’Til Love Do Us Part
As with the beginning of countless classic romantic comedies, Jessica and I realized from the start that ours was far from a match made in romantic partner heaven.
She had a prestigious, high-paying executive job; I was a writer constantly scrambling for work. She lived in a beautiful home in the Hollywood Hills, with a swimming pool and luxury car; I drove a used Ford Taurus and got a break on my humble Fairfax District’s apartment’s rent by doing assorted managerial tasks. Her knowledge of French champagnes and wines was second only to mine of the varieties of chips at the 3rd and La Brea Trader Joe’s. While she loved having deep discussions about weighty topics, theater, opera, and sharing innermost thoughts and feelings, I was more into popular culture and keeping things light, comedic and on the surface.
Jessica proposed that since we were so different, and obviously not one another’s soul mates, but were attracted to each other nonetheless, why not love the one we’re with — date each other regularly while we continued searching for our closer matches? And as soon as one of us met someone who was a better match, we’d inform the other so as to end our arrangement. The only unknowns would be how long we would last together and which of us would end it. But until then, Friends With Benefits while looking for one’s soul mate? Suggested by the woman in the relationship?

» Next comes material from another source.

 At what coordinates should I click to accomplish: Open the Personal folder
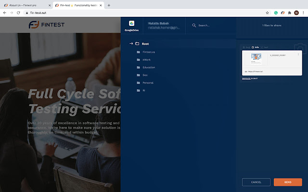tap(148, 83)
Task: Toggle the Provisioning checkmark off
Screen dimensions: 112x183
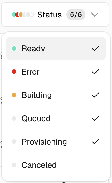Action: click(96, 141)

Where do I sign?
About nine months into my relationship with Jessica, I found such a connection with Sarah, who even laughed out loud and frequently at my jokes, which of course is catnip for any man, especially a comedy writer. While my relationship with Jessica was pleasant, secure, and affectionate, the one with Sarah awakened my heart and energized my soul. There was real connection and heat.
I envisioned informing Jessica about Sarah, and Jessica responding, “Oh, thank god. This makes it that much easier for me to let you know about my budding relationship with Don, whom I met in my UCLA Extension ‘Advanced Survey of French Champagnes’ seminar.”

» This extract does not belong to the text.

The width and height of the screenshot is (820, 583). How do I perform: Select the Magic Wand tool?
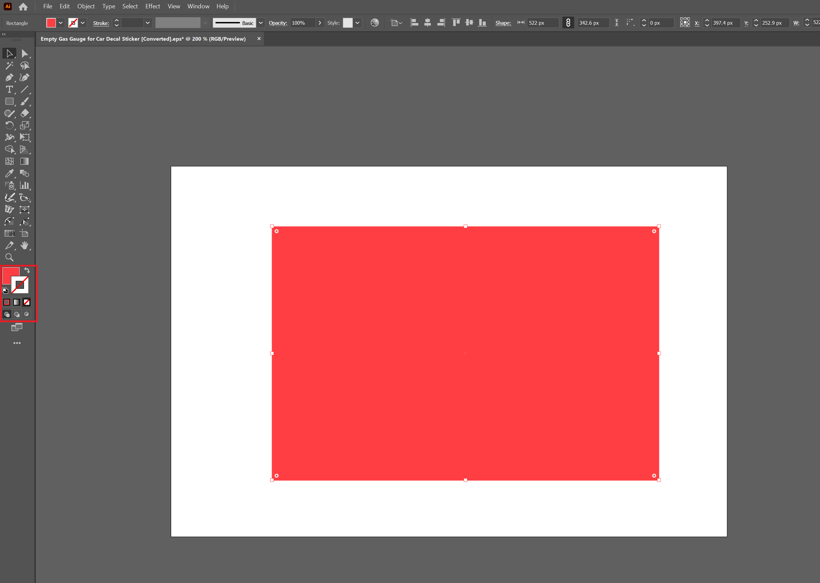pyautogui.click(x=9, y=65)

What I never anticipated was Jessica’s response when I told her: tears. I was stunned to discover that Jessica did not want me to leave. She was not dating anyone, nor had she even been looking to date anyone while we were together. Apparently, she had grown to love me and wanted me to stay.

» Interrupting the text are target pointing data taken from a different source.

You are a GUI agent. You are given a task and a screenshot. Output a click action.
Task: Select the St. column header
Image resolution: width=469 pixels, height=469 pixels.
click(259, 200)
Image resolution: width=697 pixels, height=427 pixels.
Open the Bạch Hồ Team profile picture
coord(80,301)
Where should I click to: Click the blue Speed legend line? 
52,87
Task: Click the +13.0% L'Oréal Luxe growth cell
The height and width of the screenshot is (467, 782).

I reminded her of our special agreement, which was the whole initial reason for us both having agreed to our dating arrangement, and, which I added, was her suggestion in the first place.
And then, Jessica surprised me again by sweetening the deal. She told me she had visions of us living together as a couple, travelling the world. She’d pay for everything and support my writing career. I could forget worrying about bills or a day job.
Oh, man! One woman tempts me with passion and laughter; the other with life-long financial security and international travel. Isn’t there some mad scientist who could breed them together and create one cloned woman who had it all — a financially secure, passionate, emotional laugher? Paging Dr. Frankenstein!
I had visions of my future life with Jessica. We’d be in some charming little flat in Paris. I’d be working on my Great American Novel while she read the works of Victor Hugo on the sofa. Occasionally, I’d look out the window at the moon coming up over the Eiffel Tower. Off in the distance, a street musician played “La Vie en Rose” on the accordion. We’d wander down to dinner at one of Paris’s intriguing cafes in the Latin Quarter. Jessica would teach me about Pinot Noirs and adjust my beret to the perfect angle. As we enjoyed our four-star meal, we’d plan our next vacation to Rome. Rent? Job search? Credit card late payment fees? Things of the past! My main job would be to love Jessica. It didn’t take a genius to see the appeal.
Visions of my future life with Sarah appeared next. Earning a living would be a challenge for both of us. We’d travel and take trips, but they’d mostly be in the Los Angeles area, and if we did go abroad, our lodging and dining choices would certainly not be at the same level as those with Jessica. I could still be a writer, but the writing would have to be done at night and on weekends, wedged in around my day job to pay the bills. And yet, there was no denying that with Sarah, I’d have what I wanted even more than financial security and luxurious European trips — non-stop, passionate, full-throttle love and laughter. And there it was. I decided that those were the things I didn’t want to live without, couldn’t live without.
Do I have regrets these days? Honestly, yes, from time to time. Especially when things get tight financially. But those regrets become short-lived when I consider Sarah’s priceless laughter, love, and passion. At any income level, that’s the only kind of match made in true romantic partner heaven. Cue “La Vie en Rose” as Sarah and I slow dance under a streetlight, and she adjusts my Canter’s Deli baseball cap to the perfect angle, in the romantic Fairfax District of Los Angeles.